- [Problems to solve]
1: Answer from the article on Colorcon's tablet coating:
(a) What is the full name of the coating system Colorcon launched?
(b) What three components are blended in the product's formulation?
(c) In what year did the FDA issue guidance on the physical attributes of generic tablets and capsules?
2: From the article on Colorcon's tablet coating, quote the passage between "The product’s formulation" and "concern of swallowability.", inclusive.

+++ Source passage

Slippery when wet: Colorcon coating aims to ease tablet swallowing

Colorcon has created a coating system it says makes swallowing tablets easier, fulfilling patient compliance demands in recent regulatory guidance.

The Opadry EZ Easy Swallow Film Coating System has been launched by formulations and drug delivery tech firm Colorcon to aid patients in swallowing oral medicines.

The product’s formulation contains a blend of film-former, plasticiser and pigments, spokesperson Deborah Taylor told this publication, and “works by the coating becoming extremely slippery on contact with water.”

She said “other polymers tend to become ‘sticky,’ so this is a significant innovation,” and added Opadry will help address the growing concern of swallowability.

Colorcon wanted to create a product that satisfied both the perception and reality of ease of swallowing.  Recent regulatory guidance, from the FDA and EMA, is focusing on patient compliance and directing pharmaceutical companies to improve efficacy through better tablet design.”

The US Food and Drug Administration (FDA) issued guidance in 2015 on the physical attributes of generic tablets and capsules describing how the presence and composition of a coating can potentially affect the ease of swallowing pills.

++++++
+++ Dataset

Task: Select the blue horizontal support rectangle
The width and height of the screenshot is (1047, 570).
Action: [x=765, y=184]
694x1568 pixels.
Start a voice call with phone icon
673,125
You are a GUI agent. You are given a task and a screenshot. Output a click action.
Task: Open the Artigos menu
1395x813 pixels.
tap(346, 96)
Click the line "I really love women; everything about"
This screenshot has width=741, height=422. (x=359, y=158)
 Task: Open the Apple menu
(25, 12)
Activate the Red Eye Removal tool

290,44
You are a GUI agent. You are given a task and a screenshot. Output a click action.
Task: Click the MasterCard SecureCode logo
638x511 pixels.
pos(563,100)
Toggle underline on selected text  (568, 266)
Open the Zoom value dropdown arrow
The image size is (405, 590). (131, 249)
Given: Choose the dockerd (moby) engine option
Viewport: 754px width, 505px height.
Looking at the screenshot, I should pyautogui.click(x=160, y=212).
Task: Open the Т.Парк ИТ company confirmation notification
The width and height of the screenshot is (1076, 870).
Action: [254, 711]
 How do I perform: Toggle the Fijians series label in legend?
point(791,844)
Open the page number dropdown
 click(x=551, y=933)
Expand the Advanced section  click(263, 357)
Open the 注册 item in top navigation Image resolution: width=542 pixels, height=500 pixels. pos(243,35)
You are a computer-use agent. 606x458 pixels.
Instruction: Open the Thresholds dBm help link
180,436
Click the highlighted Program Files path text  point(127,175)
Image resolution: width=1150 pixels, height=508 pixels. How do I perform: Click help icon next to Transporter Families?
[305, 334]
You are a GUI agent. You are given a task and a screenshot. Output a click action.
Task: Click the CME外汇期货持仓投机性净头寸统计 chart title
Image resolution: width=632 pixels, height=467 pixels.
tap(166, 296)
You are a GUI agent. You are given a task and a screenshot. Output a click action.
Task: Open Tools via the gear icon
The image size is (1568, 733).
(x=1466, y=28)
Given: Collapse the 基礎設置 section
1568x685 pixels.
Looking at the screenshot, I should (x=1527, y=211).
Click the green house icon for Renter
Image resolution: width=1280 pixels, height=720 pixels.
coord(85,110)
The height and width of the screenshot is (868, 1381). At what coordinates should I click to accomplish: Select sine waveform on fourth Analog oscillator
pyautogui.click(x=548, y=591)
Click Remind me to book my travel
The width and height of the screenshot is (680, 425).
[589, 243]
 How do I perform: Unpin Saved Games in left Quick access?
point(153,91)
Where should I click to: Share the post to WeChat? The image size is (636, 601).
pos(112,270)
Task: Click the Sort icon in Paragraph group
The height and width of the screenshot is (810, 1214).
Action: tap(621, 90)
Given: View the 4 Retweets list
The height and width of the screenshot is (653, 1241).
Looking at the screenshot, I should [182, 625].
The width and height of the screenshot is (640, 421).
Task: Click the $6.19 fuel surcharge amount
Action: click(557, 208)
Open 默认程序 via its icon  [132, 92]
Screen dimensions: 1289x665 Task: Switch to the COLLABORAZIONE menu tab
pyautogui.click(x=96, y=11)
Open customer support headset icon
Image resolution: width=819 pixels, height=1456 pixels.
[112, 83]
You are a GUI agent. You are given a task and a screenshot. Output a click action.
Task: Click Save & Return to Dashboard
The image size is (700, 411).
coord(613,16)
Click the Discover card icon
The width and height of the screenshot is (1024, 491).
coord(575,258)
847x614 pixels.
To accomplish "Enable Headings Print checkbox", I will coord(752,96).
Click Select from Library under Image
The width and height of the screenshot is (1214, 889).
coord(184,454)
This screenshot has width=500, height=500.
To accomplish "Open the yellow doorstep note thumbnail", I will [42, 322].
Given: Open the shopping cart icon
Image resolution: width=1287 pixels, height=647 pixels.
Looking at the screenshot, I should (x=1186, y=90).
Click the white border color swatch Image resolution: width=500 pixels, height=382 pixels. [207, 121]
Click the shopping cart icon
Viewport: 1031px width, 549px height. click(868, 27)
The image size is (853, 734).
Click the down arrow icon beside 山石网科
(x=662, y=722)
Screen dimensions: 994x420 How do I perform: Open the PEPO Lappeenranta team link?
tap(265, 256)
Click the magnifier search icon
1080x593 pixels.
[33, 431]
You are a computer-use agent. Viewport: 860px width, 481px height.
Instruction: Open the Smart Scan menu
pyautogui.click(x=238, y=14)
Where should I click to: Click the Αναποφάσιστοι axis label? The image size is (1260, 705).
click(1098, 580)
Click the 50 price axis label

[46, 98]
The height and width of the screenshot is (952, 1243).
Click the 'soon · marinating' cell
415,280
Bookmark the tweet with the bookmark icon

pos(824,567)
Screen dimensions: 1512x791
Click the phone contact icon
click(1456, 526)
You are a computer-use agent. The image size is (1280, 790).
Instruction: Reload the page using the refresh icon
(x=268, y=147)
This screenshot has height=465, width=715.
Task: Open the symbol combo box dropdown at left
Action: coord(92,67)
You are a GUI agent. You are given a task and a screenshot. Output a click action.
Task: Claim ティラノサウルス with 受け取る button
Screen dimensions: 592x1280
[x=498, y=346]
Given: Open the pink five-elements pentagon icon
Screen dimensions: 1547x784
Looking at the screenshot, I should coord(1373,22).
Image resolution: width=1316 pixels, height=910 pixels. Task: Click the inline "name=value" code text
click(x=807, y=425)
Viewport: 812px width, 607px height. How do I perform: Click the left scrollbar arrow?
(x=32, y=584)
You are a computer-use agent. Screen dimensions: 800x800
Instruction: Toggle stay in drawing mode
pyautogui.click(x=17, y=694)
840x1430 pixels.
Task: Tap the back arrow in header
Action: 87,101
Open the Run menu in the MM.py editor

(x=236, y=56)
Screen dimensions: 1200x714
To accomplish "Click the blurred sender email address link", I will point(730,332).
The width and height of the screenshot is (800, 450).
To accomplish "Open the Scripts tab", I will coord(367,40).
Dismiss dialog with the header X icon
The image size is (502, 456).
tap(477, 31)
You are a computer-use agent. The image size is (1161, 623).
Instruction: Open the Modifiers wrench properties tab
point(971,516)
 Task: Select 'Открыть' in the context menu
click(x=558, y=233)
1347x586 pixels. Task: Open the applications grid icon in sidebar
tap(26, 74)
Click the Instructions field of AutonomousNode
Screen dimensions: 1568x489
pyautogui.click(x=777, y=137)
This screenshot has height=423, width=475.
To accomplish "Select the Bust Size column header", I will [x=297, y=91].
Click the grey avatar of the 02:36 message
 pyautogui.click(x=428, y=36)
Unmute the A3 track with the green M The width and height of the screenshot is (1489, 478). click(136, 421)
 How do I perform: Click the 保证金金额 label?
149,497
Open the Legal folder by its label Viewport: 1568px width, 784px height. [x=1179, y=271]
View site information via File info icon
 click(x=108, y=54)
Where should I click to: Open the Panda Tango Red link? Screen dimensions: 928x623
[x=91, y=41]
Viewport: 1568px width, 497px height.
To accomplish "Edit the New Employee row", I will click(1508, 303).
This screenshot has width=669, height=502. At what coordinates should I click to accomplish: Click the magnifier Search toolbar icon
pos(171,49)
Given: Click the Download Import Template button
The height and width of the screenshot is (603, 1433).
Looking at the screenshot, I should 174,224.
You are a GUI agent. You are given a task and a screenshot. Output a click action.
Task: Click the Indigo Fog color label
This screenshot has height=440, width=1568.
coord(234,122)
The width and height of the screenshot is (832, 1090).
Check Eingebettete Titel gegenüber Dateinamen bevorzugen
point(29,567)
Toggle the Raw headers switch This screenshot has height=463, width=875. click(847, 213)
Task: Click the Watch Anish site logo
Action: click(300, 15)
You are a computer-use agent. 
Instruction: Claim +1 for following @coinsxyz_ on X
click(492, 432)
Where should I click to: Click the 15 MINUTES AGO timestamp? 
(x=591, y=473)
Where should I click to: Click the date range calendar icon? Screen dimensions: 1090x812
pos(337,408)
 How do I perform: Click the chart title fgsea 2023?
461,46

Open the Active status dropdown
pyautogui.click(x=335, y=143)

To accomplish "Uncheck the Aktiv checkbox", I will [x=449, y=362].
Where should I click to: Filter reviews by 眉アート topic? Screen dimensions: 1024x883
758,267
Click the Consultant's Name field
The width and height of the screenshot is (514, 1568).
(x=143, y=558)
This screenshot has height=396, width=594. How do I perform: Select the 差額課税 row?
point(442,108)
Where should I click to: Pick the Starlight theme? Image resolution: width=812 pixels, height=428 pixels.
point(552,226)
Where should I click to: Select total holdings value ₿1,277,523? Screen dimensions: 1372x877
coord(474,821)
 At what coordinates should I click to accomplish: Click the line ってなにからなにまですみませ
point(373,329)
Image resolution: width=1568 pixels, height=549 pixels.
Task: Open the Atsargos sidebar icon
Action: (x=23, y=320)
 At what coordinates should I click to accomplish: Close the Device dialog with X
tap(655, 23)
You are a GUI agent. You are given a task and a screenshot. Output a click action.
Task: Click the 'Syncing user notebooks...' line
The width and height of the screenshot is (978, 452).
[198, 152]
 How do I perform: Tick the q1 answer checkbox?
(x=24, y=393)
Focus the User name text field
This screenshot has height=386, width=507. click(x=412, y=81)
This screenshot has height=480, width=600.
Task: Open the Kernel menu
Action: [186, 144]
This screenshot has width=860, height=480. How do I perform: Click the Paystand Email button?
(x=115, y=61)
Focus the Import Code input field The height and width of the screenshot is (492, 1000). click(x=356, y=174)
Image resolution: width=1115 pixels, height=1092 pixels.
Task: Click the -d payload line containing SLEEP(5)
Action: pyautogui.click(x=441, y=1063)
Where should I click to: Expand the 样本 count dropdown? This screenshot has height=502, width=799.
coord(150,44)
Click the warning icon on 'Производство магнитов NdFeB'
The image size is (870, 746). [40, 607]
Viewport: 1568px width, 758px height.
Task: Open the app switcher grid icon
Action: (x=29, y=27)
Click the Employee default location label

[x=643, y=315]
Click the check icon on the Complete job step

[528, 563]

++++++

- [Answers to the exercises]
1:
(a) The Opadry EZ Easy Swallow Film Coating System
(b) Film-former, plasticiser and pigments
(c) 2015

2:
The product’s formulation contains a blend of film-former, plasticiser and pigments, spokesperson Deborah Taylor told this publication, and “works by the coating becoming extremely slippery on contact with water.”

She said “other polymers tend to become ‘sticky,’ so this is a significant innovation,” and added Opadry will help address the growing concern of swallowability.